Japans Denso Corp. follows closely behind Bosch, a provider of electronic and electrical systems, telecommunications, powertrain control and small motors. Denso is followed in third place by Continental AG, a German manufacturer of stability management systems, tires, chassis systems, instrumentation, brakes, telematics and other key parts.
The fourth and fifth spots are held by Magna International Inc. and Aisn Seiki Co. The Canadian based Magna has been in the news in recent years as it was a one-time suitor for Chrysler before Fiat stepped in. Magna is best known for building vehicle bodies, chassis, interiors, and exteriors, electronics, and mirrors. Aisin, from Japan, makes body, brake and chassis systems, drivetrain and engine components, and electronics. The top five global auto suppliers each pulled in at least $30 billion for 2012.
US Auto Suppliers
Johnson Controls occupies the sixth spot and also had the highest sales among any US manufacturer at $22,515,000,000. Johnson is well known for vehicle seating and also builds overhead systems, door and instrument panels, and hybrid vehicle batteries. Lear at $14.567 billion follows, a builder of seating and electrical power systems.
Other US manufacturers of note include TRW Automotive, a steering and suspension system manufacturer that also makes braking components; Delphi, a powertrain, safety, and electronics manufacturer, and Cummins, a supplier of diesel and natural gas engines to the automotive industry. Dana Holding Corp, BorgWarner, Inc., Visteon Corp., Tenneco Inc., and Flex-N-Gate Corp. are additional big-time auto suppliers based in the United States.
Product Auto Suppliers
Automotive manufacturers build some parts in-house, but there is one part that they always leave up to the rubber manufacturers: tires. Continental, Goodyear, and Michelin are the largest suppliers to the industry, often with their eponymous tires and many times with their wholly owned competing brands.

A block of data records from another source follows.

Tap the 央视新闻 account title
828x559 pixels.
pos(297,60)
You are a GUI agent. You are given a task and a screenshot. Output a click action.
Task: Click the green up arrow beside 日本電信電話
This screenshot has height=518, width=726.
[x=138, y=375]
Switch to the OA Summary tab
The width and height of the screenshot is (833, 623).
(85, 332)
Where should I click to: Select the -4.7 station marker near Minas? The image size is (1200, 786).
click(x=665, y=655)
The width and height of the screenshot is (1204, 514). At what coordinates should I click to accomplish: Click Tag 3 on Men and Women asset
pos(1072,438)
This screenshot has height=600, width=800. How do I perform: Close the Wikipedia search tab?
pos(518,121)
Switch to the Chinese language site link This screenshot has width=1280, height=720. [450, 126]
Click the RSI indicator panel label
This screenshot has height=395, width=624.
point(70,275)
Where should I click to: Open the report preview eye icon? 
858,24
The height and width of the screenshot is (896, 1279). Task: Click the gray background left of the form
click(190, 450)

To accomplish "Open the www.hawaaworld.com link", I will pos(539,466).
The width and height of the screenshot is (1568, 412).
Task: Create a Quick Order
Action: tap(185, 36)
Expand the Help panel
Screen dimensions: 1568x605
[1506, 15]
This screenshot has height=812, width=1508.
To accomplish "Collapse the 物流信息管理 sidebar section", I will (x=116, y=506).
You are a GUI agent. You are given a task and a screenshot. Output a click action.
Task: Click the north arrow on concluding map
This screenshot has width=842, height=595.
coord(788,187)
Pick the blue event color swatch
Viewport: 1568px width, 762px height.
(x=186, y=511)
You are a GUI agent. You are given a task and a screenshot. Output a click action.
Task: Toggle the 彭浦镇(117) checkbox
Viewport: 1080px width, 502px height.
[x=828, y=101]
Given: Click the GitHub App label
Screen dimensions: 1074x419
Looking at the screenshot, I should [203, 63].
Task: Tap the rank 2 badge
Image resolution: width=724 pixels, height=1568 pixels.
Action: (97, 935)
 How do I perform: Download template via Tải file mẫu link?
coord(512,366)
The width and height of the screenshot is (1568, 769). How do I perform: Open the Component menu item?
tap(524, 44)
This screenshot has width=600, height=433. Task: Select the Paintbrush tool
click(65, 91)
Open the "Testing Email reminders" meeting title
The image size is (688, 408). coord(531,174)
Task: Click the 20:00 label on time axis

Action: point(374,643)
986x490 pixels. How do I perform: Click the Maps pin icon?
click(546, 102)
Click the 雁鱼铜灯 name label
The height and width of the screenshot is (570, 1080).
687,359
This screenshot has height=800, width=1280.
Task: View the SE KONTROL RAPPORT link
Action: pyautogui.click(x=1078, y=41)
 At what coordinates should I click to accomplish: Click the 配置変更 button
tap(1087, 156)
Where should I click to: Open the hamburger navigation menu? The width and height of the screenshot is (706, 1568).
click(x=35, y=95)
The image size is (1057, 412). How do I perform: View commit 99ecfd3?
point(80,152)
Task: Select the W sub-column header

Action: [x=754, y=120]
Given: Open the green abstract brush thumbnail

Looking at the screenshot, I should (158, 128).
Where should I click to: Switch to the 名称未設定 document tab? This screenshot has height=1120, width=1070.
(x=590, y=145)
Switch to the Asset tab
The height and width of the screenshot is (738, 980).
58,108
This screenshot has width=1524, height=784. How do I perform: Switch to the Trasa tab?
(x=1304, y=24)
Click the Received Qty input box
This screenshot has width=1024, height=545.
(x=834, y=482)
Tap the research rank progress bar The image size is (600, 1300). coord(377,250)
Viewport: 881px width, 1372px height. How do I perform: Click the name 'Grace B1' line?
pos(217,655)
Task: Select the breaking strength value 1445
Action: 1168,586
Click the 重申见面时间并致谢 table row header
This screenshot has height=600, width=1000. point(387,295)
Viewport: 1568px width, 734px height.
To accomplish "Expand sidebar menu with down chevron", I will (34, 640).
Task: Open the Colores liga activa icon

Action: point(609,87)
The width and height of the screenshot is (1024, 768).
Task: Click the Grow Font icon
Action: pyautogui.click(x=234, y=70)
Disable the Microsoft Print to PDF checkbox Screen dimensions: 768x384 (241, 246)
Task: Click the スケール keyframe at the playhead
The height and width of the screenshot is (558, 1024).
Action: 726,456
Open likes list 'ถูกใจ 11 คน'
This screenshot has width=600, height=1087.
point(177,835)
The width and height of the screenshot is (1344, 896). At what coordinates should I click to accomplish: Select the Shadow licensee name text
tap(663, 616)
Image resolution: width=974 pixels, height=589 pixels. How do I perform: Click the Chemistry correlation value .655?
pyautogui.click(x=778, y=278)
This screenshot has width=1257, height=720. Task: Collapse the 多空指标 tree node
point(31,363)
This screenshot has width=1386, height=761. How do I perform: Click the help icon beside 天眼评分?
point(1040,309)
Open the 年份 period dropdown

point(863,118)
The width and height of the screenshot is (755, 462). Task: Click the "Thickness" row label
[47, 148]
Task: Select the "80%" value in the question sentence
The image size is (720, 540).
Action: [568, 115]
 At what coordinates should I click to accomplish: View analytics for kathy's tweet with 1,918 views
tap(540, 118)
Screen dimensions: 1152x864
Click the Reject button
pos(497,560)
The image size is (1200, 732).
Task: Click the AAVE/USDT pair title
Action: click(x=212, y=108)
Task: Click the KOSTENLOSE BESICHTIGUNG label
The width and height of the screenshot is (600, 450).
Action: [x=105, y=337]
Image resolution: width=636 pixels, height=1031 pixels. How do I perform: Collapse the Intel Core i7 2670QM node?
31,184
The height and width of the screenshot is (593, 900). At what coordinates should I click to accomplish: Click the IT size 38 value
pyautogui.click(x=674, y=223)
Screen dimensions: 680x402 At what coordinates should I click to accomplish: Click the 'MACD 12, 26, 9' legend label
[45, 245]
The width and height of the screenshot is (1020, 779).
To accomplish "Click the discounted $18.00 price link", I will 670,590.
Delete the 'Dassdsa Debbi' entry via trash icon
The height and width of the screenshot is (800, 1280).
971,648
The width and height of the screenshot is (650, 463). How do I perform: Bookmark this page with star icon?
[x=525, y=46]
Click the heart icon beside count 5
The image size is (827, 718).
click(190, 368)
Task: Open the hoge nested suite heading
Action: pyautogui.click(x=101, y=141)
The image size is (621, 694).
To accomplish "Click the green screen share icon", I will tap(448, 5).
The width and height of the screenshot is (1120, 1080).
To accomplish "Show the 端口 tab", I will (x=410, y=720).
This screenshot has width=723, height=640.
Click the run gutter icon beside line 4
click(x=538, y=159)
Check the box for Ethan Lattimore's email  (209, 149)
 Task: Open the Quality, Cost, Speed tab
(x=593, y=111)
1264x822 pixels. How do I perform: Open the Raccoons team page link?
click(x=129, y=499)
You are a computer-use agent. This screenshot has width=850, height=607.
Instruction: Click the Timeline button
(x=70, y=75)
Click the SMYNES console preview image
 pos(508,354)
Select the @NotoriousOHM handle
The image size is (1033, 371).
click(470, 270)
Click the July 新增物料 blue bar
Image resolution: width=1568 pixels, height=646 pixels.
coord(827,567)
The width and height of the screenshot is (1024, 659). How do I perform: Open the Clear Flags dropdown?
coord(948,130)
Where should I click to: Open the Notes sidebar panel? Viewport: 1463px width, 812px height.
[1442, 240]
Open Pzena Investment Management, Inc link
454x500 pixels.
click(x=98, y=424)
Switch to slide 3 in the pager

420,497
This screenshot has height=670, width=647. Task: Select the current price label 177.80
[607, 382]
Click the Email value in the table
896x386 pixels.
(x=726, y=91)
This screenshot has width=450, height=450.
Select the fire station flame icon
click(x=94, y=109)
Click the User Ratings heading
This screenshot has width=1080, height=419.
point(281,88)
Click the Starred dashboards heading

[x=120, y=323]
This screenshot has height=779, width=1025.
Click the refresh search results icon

Some companies specialize or seem to dominate in certain areas. Bayer, for example, is the largest supplier of adhesives, Van-Rob Industries provides welded assemblies, and SRG Global serves up grilles and nameplates. Sunroofs are supplied by several manufacturers including Webasto and Mitsuba.
Grede Holdings manufactures bearing arms, Clarion Corp. offers infotainment systems, Superior Industries supplies aluminum wheels, Visteon manufactures climate control systems, and aluminum manufacturer Alcoa provides hoods and trunks.
Auto Suppliers: Influence and Strength
All told, OEMs and auto suppliers account for trillions of dollars in sales annually. Most of us own one or more cars, buy new ones every few years, upgrade our rides with aftermarket parts, and replace worn OEM parts with new ones such as tires, brakes, and exhaust systems. It is an intricately woven industry that is also the backbone of many communities.